All of the records should come back exactly as written.

━━━━━ Material to process

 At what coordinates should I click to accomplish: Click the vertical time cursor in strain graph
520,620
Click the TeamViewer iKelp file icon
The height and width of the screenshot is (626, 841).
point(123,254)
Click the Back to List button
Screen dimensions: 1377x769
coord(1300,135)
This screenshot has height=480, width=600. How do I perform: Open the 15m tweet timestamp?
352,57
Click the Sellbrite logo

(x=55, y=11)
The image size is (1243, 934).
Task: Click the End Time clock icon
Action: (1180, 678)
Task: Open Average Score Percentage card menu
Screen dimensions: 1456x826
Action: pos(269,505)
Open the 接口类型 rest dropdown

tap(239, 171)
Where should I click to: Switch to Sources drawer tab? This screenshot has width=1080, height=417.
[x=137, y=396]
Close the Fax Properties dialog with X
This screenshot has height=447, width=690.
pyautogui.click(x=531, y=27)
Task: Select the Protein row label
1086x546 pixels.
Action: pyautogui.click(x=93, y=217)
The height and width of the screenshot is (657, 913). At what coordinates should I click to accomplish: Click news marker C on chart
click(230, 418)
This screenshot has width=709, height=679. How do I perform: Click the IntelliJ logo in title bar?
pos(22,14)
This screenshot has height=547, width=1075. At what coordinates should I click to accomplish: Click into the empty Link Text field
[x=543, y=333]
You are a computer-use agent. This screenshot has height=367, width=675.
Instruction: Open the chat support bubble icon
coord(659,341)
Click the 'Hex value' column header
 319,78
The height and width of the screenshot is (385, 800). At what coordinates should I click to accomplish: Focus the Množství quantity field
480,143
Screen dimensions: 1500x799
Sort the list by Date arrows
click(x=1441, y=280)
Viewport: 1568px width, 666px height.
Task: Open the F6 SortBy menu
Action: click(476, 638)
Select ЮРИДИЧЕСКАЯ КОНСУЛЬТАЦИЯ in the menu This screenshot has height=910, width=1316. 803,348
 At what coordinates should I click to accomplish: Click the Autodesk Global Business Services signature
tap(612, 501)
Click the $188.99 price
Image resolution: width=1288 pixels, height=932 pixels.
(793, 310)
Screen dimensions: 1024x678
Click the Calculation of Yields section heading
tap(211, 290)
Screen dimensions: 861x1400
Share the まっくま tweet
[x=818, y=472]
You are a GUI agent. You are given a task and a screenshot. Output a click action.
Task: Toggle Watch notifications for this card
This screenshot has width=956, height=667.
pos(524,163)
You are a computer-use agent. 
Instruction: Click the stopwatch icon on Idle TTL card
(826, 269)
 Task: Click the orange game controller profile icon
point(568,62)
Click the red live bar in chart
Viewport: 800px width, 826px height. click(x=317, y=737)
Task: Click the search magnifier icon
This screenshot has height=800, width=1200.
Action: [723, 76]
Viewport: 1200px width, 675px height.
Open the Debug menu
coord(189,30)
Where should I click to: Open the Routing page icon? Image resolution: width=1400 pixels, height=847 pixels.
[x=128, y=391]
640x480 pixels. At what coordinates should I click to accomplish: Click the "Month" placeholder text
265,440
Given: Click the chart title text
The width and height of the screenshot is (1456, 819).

━━━━━━━━━━

- [Solution for this exercise]
 At what coordinates should I click to accomplish: Click the vertical time cursor in strain graph
520,620
Click the TeamViewer iKelp file icon
The height and width of the screenshot is (626, 841).
point(123,254)
Click the Back to List button
Screen dimensions: 1377x769
coord(1300,135)
This screenshot has height=480, width=600. How do I perform: Open the 15m tweet timestamp?
352,57
Click the Sellbrite logo

(x=55, y=11)
The image size is (1243, 934).
Task: Click the End Time clock icon
Action: (1180, 678)
Task: Open Average Score Percentage card menu
Screen dimensions: 1456x826
Action: pos(269,505)
Open the 接口类型 rest dropdown

tap(239, 171)
Where should I click to: Switch to Sources drawer tab? This screenshot has width=1080, height=417.
[x=137, y=396]
Close the Fax Properties dialog with X
This screenshot has height=447, width=690.
pyautogui.click(x=531, y=27)
Task: Select the Protein row label
1086x546 pixels.
Action: pyautogui.click(x=93, y=217)
The height and width of the screenshot is (657, 913). At what coordinates should I click to accomplish: Click news marker C on chart
click(230, 418)
This screenshot has width=709, height=679. How do I perform: Click the IntelliJ logo in title bar?
pos(22,14)
This screenshot has height=547, width=1075. At what coordinates should I click to accomplish: Click into the empty Link Text field
[x=543, y=333]
You are a computer-use agent. This screenshot has height=367, width=675.
Instruction: Open the chat support bubble icon
coord(659,341)
Click the 'Hex value' column header
 319,78
The height and width of the screenshot is (385, 800). At what coordinates should I click to accomplish: Focus the Množství quantity field
480,143
Screen dimensions: 1500x799
Sort the list by Date arrows
click(x=1441, y=280)
Viewport: 1568px width, 666px height.
Task: Open the F6 SortBy menu
Action: click(476, 638)
Select ЮРИДИЧЕСКАЯ КОНСУЛЬТАЦИЯ in the menu This screenshot has height=910, width=1316. 803,348
 At what coordinates should I click to accomplish: Click the Autodesk Global Business Services signature
tap(612, 501)
Click the $188.99 price
Image resolution: width=1288 pixels, height=932 pixels.
(793, 310)
Screen dimensions: 1024x678
Click the Calculation of Yields section heading
tap(211, 290)
Screen dimensions: 861x1400
Share the まっくま tweet
[x=818, y=472]
You are a GUI agent. You are given a task and a screenshot. Output a click action.
Task: Toggle Watch notifications for this card
This screenshot has width=956, height=667.
pos(524,163)
You are a computer-use agent. 
Instruction: Click the stopwatch icon on Idle TTL card
(826, 269)
 Task: Click the orange game controller profile icon
point(568,62)
Click the red live bar in chart
Viewport: 800px width, 826px height. click(x=317, y=737)
Task: Click the search magnifier icon
This screenshot has height=800, width=1200.
Action: [723, 76]
Viewport: 1200px width, 675px height.
Open the Debug menu
coord(189,30)
Where should I click to: Open the Routing page icon? Image resolution: width=1400 pixels, height=847 pixels.
[x=128, y=391]
640x480 pixels. At what coordinates should I click to accomplish: Click the "Month" placeholder text
265,440
Given: Click the chart title text
The width and height of the screenshot is (1456, 819).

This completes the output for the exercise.